_REQUIREMENT_. Put each line of the entries below into a Markdown table with the columns "Row" and "Entry line", numbering the rows and leaving out blank lines.

Entries from a data source:
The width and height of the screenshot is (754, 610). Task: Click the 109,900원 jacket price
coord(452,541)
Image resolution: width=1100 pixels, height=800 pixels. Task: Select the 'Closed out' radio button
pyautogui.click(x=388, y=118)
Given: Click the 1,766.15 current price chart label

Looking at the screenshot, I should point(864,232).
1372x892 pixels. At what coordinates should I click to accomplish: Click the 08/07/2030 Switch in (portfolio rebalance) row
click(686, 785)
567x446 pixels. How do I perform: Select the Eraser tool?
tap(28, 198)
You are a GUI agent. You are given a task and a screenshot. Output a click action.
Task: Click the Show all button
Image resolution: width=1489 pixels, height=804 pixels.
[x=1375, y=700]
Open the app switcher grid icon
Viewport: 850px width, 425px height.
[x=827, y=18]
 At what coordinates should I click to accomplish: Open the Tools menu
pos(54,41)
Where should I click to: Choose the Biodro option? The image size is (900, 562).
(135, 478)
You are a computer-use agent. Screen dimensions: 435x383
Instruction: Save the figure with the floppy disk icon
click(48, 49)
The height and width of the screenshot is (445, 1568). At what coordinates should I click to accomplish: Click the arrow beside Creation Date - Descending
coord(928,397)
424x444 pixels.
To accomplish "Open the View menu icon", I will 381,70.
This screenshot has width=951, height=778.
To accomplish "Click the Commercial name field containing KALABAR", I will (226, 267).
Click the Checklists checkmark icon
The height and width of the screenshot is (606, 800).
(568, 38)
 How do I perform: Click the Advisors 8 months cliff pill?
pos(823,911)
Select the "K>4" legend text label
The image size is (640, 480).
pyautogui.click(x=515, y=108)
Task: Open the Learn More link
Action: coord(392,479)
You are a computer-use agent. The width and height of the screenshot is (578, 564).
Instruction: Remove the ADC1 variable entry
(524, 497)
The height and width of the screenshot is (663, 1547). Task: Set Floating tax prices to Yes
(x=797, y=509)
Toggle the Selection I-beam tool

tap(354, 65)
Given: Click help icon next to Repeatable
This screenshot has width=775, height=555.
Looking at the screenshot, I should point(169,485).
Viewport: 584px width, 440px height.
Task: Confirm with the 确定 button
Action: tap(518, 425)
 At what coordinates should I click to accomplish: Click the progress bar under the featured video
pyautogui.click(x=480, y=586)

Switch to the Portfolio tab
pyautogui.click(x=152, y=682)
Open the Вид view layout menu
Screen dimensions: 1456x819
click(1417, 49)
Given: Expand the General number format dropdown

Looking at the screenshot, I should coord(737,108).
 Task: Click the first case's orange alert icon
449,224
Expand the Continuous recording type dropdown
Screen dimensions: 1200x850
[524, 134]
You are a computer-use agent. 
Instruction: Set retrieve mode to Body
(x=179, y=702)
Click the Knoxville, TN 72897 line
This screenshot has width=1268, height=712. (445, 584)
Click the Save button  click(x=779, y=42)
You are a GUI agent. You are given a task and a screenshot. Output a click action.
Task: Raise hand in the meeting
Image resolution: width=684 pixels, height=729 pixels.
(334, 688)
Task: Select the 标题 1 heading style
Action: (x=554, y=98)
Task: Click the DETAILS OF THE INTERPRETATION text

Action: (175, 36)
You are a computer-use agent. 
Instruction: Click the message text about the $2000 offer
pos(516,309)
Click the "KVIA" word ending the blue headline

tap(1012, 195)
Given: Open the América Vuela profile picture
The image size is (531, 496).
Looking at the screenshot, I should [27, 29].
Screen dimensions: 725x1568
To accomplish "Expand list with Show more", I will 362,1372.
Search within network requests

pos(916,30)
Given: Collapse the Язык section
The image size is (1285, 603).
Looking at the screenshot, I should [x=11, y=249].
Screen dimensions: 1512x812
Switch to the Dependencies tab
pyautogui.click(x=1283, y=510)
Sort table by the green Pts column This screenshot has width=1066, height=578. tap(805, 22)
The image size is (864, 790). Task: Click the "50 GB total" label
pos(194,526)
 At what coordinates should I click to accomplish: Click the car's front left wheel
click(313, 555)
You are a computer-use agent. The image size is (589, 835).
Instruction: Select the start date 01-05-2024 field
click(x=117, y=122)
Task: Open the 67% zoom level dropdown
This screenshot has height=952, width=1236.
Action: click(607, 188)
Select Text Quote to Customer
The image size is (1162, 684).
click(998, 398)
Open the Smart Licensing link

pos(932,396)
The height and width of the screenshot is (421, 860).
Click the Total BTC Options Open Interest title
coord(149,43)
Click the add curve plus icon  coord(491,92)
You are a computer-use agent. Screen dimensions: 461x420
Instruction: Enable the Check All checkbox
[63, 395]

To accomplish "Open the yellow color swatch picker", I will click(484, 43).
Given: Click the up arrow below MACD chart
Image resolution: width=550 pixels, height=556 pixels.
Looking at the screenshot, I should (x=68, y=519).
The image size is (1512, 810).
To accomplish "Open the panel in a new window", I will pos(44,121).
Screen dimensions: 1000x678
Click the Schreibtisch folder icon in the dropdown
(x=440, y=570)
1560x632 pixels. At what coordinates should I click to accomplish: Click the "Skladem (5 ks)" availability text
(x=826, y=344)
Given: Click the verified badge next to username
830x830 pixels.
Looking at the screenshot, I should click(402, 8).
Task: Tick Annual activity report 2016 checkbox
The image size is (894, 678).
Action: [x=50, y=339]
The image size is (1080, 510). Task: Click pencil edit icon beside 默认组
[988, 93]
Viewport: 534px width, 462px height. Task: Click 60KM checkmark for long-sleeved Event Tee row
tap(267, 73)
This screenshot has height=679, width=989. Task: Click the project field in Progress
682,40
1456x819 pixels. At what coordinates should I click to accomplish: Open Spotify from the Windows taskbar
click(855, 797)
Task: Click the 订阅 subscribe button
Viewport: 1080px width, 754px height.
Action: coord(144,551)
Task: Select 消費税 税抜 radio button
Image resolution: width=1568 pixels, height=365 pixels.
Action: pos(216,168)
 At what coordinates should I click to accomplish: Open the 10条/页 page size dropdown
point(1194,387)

_TASK ANSWER_.
| Row | Entry line |
|---|---|
| 1 | The width and height of the screenshot is (754, 610). Task: Click the 109,900원 jacket price |
| 2 | coord(452,541) |
| 3 | Image resolution: width=1100 pixels, height=800 pixels. Task: Select the 'Closed out' radio button |
| 4 | pyautogui.click(x=388, y=118) |
| 5 | Given: Click the 1,766.15 current price chart label |
| 6 | Looking at the screenshot, I should point(864,232). |
| 7 | 1372x892 pixels. At what coordinates should I click to accomplish: Click the 08/07/2030 Switch in (portfolio rebalance) row |
| 8 | click(686, 785) |
| 9 | 567x446 pixels. How do I perform: Select the Eraser tool? |
| 10 | tap(28, 198) |
| 11 | You are a GUI agent. You are given a task and a screenshot. Output a click action. |
| 12 | Task: Click the Show all button |
| 13 | Image resolution: width=1489 pixels, height=804 pixels. |
| 14 | [x=1375, y=700] |
| 15 | Open the app switcher grid icon |
| 16 | Viewport: 850px width, 425px height. |
| 17 | [x=827, y=18] |
| 18 |  At what coordinates should I click to accomplish: Open the Tools menu |
| 19 | pos(54,41) |
| 20 | Where should I click to: Choose the Biodro option? The image size is (900, 562). |
| 21 | (135, 478) |
| 22 | You are a computer-use agent. Screen dimensions: 435x383 |
| 23 | Instruction: Save the figure with the floppy disk icon |
| 24 | click(48, 49) |
| 25 | The height and width of the screenshot is (445, 1568). At what coordinates should I click to accomplish: Click the arrow beside Creation Date - Descending |
| 26 | coord(928,397) |
| 27 | 424x444 pixels. |
| 28 | To accomplish "Open the View menu icon", I will 381,70. |
| 29 | This screenshot has width=951, height=778. |
| 30 | To accomplish "Click the Commercial name field containing KALABAR", I will (226, 267). |
| 31 | Click the Checklists checkmark icon |
| 32 | The height and width of the screenshot is (606, 800). |
| 33 | (568, 38) |
| 34 |  How do I perform: Click the Advisors 8 months cliff pill? |
| 35 | pos(823,911) |
| 36 | Select the "K>4" legend text label |
| 37 | The image size is (640, 480). |
| 38 | pyautogui.click(x=515, y=108) |
| 39 | Task: Open the Learn More link |
| 40 | Action: coord(392,479) |
| 41 | You are a computer-use agent. The width and height of the screenshot is (578, 564). |
| 42 | Instruction: Remove the ADC1 variable entry |
| 43 | (524, 497) |
| 44 | The height and width of the screenshot is (663, 1547). Task: Set Floating tax prices to Yes |
| 45 | (x=797, y=509) |
| 46 | Toggle the Selection I-beam tool |
| 47 | tap(354, 65) |
| 48 | Given: Click help icon next to Repeatable |
| 49 | This screenshot has width=775, height=555. |
| 50 | Looking at the screenshot, I should point(169,485). |
| 51 | Viewport: 584px width, 440px height. |
| 52 | Task: Confirm with the 确定 button |
| 53 | Action: tap(518, 425) |
| 54 |  At what coordinates should I click to accomplish: Click the progress bar under the featured video |
| 55 | pyautogui.click(x=480, y=586) |
| 56 | Switch to the Portfolio tab |
| 57 | pyautogui.click(x=152, y=682) |
| 58 | Open the Вид view layout menu |
| 59 | Screen dimensions: 1456x819 |
| 60 | click(1417, 49) |
| 61 | Given: Expand the General number format dropdown |
| 62 | Looking at the screenshot, I should coord(737,108). |
| 63 |  Task: Click the first case's orange alert icon |
| 64 | 449,224 |
| 65 | Expand the Continuous recording type dropdown |
| 66 | Screen dimensions: 1200x850 |
| 67 | [524, 134] |
| 68 | You are a computer-use agent.  |
| 69 | Instruction: Set retrieve mode to Body |
| 70 | (x=179, y=702) |
| 71 | Click the Knoxville, TN 72897 line |
| 72 | This screenshot has width=1268, height=712. (445, 584) |
| 73 | Click the Save button  click(x=779, y=42) |
| 74 | You are a GUI agent. You are given a task and a screenshot. Output a click action. |
| 75 | Task: Raise hand in the meeting |
| 76 | Image resolution: width=684 pixels, height=729 pixels. |
| 77 | (334, 688) |
| 78 | Task: Select the 标题 1 heading style |
| 79 | Action: (x=554, y=98) |
| 80 | Task: Click the DETAILS OF THE INTERPRETATION text |
| 81 | Action: (175, 36) |
| 82 | You are a computer-use agent.  |
| 83 | Instruction: Click the message text about the $2000 offer |
| 84 | pos(516,309) |
| 85 | Click the "KVIA" word ending the blue headline |
| 86 | tap(1012, 195) |
| 87 | Given: Open the América Vuela profile picture |
| 88 | The image size is (531, 496). |
| 89 | Looking at the screenshot, I should [27, 29]. |
| 90 | Screen dimensions: 725x1568 |
| 91 | To accomplish "Expand list with Show more", I will 362,1372. |
| 92 | Search within network requests |
| 93 | pos(916,30) |
| 94 | Given: Collapse the Язык section |
| 95 | The image size is (1285, 603). |
| 96 | Looking at the screenshot, I should [x=11, y=249]. |
| 97 | Screen dimensions: 1512x812 |
| 98 | Switch to the Dependencies tab |
| 99 | pyautogui.click(x=1283, y=510) |
| 100 | Sort table by the green Pts column This screenshot has width=1066, height=578. tap(805, 22) |
| 101 | The image size is (864, 790). Task: Click the "50 GB total" label |
| 102 | pos(194,526) |
| 103 |  At what coordinates should I click to accomplish: Click the car's front left wheel |
| 104 | click(313, 555) |
| 105 | You are a computer-use agent. The image size is (589, 835). |
| 106 | Instruction: Select the start date 01-05-2024 field |
| 107 | click(x=117, y=122) |
| 108 | Task: Open the 67% zoom level dropdown |
| 109 | This screenshot has height=952, width=1236. |
| 110 | Action: click(607, 188) |
| 111 | Select Text Quote to Customer |
| 112 | The image size is (1162, 684). |
| 113 | click(998, 398) |
| 114 | Open the Smart Licensing link |
| 115 | pos(932,396) |
| 116 | The height and width of the screenshot is (421, 860). |
| 117 | Click the Total BTC Options Open Interest title |
| 118 | coord(149,43) |
| 119 | Click the add curve plus icon  coord(491,92) |
| 120 | You are a computer-use agent. Screen dimensions: 461x420 |
| 121 | Instruction: Enable the Check All checkbox |
| 122 | [63, 395] |
| 123 | To accomplish "Open the yellow color swatch picker", I will click(484, 43). |
| 124 | Given: Click the up arrow below MACD chart |
| 125 | Image resolution: width=550 pixels, height=556 pixels. |
| 126 | Looking at the screenshot, I should (x=68, y=519). |
| 127 | The image size is (1512, 810). |
| 128 | To accomplish "Open the panel in a new window", I will pos(44,121). |
| 129 | Screen dimensions: 1000x678 |
| 130 | Click the Schreibtisch folder icon in the dropdown |
| 131 | (x=440, y=570) |
| 132 | 1560x632 pixels. At what coordinates should I click to accomplish: Click the "Skladem (5 ks)" availability text |
| 133 | (x=826, y=344) |
| 134 | Given: Click the verified badge next to username |
| 135 | 830x830 pixels. |
| 136 | Looking at the screenshot, I should click(402, 8). |
| 137 | Task: Tick Annual activity report 2016 checkbox |
| 138 | The image size is (894, 678). |
| 139 | Action: [x=50, y=339] |
| 140 | The image size is (1080, 510). Task: Click pencil edit icon beside 默认组 |
| 141 | [988, 93] |
| 142 | Viewport: 534px width, 462px height. Task: Click 60KM checkmark for long-sleeved Event Tee row |
| 143 | tap(267, 73) |
| 144 | This screenshot has height=679, width=989. Task: Click the project field in Progress |
| 145 | 682,40 |
| 146 | 1456x819 pixels. At what coordinates should I click to accomplish: Open Spotify from the Windows taskbar |
| 147 | click(855, 797) |
| 148 | Task: Click the 订阅 subscribe button |
| 149 | Viewport: 1080px width, 754px height. |
| 150 | Action: coord(144,551) |
| 151 | Task: Select 消費税 税抜 radio button |
| 152 | Image resolution: width=1568 pixels, height=365 pixels. |
| 153 | Action: pos(216,168) |
| 154 |  At what coordinates should I click to accomplish: Open the 10条/页 page size dropdown |
| 155 | point(1194,387) |